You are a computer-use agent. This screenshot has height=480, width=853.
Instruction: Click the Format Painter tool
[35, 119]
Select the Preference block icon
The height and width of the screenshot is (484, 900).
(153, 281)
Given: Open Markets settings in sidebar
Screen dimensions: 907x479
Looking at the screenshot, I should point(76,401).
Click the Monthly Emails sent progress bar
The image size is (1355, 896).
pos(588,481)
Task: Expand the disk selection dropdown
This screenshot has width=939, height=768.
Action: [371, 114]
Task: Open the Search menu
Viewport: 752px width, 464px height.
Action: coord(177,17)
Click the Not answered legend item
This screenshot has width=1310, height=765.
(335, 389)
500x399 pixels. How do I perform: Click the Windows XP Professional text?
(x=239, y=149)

= = = =

Work instructions: Reproduce the listing above line for line, with no changes.

Task solution:
You are a computer-use agent. This screenshot has height=480, width=853.
Instruction: Click the Format Painter tool
[35, 119]
Select the Preference block icon
The height and width of the screenshot is (484, 900).
(153, 281)
Given: Open Markets settings in sidebar
Screen dimensions: 907x479
Looking at the screenshot, I should point(76,401).
Click the Monthly Emails sent progress bar
The image size is (1355, 896).
pos(588,481)
Task: Expand the disk selection dropdown
This screenshot has width=939, height=768.
Action: [371, 114]
Task: Open the Search menu
Viewport: 752px width, 464px height.
Action: coord(177,17)
Click the Not answered legend item
This screenshot has width=1310, height=765.
(335, 389)
500x399 pixels. How do I perform: Click the Windows XP Professional text?
(x=239, y=149)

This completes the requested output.